All I can say right now is OMGoodness!!

I feel like I am being dragged into to someone’s crazy nightmare. As someone who doesn’t read the news (or tries really hard not to) or tries not to seek out drama (life brings plenty of that without needing to go looking for it) I figured it was only a matter of time before it would come my way (*way* sooner than what I was wanting really).

It’s all rather sad actually and my heart is feeling very sorry for all the homeschooling pioneers who have worked really hard to make homeschooling legal.

Big Sis (aka 23 years old) while taking a test for a part time job at Family Video:” I can’t believe some of the questions, I mean algebra?”

Yes for a part time cashier job!

“Why do I need to know algebra?” To get a job!

I love radical unschooling! I am the mother of a child who would fail school. How do I know this, because I am her mother. My job, as a parent (homeschooler or not), is to make sure my children can survive in THIS world (not some imaginary world that does not exist)! It is not the school’s job to make sure they will survive but MINE. Schools are set up to educate children, if you choose not to send your children to school it then becomes *our* (parents) job to educate them. Sounds like a no brainer right? Well unfortunately for some it is not.

As someone who has been surrounded by very irresponsible parents (2 members of my husband’s family alone don’t even have their children, the state took them away) I have *never* agreed that “just anyone” could homeschool.

Radical unschooling has been a life saver, truly, for my daughter. Before when we schooled at home she fought me every step of the way. It’s who she is. Do I wish she could learn more like how the school system is set up? I will not lie and will say yes sometimes I do. It has not been an easy journey and I have shed many tears for an imaginary daughter I never had. We don’t get to pick our children though.
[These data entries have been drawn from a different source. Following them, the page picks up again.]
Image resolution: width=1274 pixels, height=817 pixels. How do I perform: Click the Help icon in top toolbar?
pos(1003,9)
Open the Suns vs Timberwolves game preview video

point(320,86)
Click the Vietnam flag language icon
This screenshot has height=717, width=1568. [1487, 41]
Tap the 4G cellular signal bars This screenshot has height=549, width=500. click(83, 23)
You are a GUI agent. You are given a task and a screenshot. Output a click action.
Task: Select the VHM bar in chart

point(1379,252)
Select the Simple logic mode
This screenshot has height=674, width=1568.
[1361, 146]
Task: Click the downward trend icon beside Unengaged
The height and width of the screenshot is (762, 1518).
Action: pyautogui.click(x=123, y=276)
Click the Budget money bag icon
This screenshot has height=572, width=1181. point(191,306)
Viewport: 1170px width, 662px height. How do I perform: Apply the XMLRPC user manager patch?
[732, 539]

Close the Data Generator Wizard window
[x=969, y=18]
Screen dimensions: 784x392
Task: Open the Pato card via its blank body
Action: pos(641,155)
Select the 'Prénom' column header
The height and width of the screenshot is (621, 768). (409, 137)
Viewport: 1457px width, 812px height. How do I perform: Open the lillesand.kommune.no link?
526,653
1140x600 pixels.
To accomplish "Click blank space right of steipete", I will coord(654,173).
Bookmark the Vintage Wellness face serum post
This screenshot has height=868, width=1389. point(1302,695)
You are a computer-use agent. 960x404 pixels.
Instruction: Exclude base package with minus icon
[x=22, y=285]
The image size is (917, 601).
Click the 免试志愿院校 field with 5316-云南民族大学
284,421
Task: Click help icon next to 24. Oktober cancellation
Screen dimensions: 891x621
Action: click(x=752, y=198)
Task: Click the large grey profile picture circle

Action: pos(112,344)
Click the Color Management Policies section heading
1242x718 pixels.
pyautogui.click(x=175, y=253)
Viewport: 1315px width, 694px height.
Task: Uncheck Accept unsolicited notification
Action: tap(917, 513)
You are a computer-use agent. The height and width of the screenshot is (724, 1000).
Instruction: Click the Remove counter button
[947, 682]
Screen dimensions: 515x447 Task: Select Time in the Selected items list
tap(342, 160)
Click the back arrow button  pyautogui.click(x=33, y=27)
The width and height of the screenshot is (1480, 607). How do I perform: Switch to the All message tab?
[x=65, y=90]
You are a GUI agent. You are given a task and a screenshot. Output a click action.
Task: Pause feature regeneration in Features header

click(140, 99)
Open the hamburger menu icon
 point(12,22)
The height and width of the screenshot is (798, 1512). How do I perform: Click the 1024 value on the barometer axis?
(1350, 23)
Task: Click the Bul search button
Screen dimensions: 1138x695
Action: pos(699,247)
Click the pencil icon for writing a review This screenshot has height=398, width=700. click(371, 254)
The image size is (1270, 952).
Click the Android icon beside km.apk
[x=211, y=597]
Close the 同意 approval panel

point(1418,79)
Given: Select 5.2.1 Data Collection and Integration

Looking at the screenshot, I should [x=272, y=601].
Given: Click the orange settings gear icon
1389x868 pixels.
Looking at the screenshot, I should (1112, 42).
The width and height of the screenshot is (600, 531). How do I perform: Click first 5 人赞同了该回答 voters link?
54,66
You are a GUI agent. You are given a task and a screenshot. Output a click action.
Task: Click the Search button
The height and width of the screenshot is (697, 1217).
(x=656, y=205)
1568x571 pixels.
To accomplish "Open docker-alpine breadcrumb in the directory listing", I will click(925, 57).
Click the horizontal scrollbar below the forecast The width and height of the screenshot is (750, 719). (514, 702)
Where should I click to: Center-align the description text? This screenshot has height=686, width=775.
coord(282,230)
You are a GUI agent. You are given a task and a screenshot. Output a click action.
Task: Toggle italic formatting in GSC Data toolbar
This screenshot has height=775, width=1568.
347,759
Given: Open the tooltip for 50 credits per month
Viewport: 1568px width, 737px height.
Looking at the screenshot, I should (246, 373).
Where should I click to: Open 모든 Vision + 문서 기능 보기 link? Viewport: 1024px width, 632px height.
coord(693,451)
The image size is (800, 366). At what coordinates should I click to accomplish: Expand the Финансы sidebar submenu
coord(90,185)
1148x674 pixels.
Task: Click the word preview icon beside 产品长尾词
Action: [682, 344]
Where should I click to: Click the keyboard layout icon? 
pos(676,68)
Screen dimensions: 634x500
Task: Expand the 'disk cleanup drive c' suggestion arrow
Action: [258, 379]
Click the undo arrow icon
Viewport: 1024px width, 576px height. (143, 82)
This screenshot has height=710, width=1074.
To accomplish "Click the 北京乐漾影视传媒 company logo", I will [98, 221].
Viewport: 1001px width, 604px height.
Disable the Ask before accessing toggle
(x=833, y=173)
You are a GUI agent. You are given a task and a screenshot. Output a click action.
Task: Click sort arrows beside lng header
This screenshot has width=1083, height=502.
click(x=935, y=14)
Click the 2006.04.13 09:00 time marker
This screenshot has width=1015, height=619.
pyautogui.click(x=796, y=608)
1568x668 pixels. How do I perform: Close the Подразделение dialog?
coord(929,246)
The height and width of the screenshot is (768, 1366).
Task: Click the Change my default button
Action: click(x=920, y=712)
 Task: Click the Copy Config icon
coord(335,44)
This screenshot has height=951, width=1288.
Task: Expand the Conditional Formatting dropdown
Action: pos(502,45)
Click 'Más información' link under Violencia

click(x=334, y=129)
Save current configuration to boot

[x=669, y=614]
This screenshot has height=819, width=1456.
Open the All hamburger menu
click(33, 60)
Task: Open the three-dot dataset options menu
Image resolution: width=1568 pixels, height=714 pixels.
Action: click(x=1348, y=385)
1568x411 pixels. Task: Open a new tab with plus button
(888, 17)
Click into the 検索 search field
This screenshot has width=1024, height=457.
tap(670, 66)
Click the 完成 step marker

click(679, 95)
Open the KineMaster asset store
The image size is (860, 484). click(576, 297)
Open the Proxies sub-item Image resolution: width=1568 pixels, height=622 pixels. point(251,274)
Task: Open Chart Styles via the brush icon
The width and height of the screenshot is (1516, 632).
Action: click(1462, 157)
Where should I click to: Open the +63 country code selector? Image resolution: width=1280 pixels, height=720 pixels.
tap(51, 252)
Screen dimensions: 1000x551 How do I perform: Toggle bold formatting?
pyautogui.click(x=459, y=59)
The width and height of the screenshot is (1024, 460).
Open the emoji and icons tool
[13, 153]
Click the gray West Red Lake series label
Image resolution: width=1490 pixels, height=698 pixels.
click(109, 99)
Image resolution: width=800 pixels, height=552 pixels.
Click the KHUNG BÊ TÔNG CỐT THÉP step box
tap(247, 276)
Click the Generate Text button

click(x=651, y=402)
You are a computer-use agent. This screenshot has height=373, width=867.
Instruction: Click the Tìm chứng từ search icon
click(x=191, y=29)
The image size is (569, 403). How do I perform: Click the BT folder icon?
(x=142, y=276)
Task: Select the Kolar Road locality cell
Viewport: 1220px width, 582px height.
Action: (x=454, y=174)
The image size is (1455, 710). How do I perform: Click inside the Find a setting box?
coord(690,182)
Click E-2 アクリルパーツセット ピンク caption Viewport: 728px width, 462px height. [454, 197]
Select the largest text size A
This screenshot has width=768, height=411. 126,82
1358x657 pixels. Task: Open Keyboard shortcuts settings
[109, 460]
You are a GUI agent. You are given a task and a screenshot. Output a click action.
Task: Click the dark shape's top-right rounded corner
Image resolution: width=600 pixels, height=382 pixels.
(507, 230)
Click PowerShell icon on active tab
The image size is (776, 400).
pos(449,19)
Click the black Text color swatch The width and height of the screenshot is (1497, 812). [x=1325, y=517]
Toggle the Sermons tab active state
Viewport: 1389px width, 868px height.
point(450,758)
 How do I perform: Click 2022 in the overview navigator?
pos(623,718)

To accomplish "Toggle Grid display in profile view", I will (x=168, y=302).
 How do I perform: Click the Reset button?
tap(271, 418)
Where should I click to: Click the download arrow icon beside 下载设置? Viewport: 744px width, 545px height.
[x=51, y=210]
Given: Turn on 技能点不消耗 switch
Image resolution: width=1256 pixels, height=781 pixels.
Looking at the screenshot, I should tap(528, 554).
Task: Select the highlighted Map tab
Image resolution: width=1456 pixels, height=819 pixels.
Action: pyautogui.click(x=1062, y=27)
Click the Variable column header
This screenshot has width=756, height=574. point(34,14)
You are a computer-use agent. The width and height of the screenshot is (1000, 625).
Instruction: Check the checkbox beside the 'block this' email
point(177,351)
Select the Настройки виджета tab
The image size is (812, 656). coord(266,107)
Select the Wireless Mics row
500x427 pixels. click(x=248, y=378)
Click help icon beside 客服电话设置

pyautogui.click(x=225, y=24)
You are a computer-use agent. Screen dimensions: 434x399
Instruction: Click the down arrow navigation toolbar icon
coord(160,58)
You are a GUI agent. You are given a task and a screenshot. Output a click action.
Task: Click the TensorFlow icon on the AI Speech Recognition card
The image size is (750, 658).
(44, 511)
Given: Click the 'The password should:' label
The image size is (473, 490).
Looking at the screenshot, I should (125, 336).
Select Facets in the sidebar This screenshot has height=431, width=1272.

So we tried Waldorf in the beginning it worked great. She tends to be on the “later” side of learning. Without being too negative about everything that I think is wrong with Waldorf education I will just say cutting out “screens” was a huge mistake in how she learned. Cutting out “twaddle” did NOT help my daughter learn to read. She has learned by me following HER way. This is why I love radical unschooling SO much. It helped ME find HER way. Not Charlotte Mason’s or Montessori’s, or Steiner’s but MY daughter’s way.

However this still leaves ME responsible for her education. Just because we are radical unschoolers does not give us an excuse to not be a part of our current society and in our current society my children need to know algebra! The difference is changing your point of view of *how* one can learn these things, not them never learning them. The girls still need to follow our state’s common core standards to get a diploma. There are several ways for them to get a diploma one is getting their GED but they still need to pass the test!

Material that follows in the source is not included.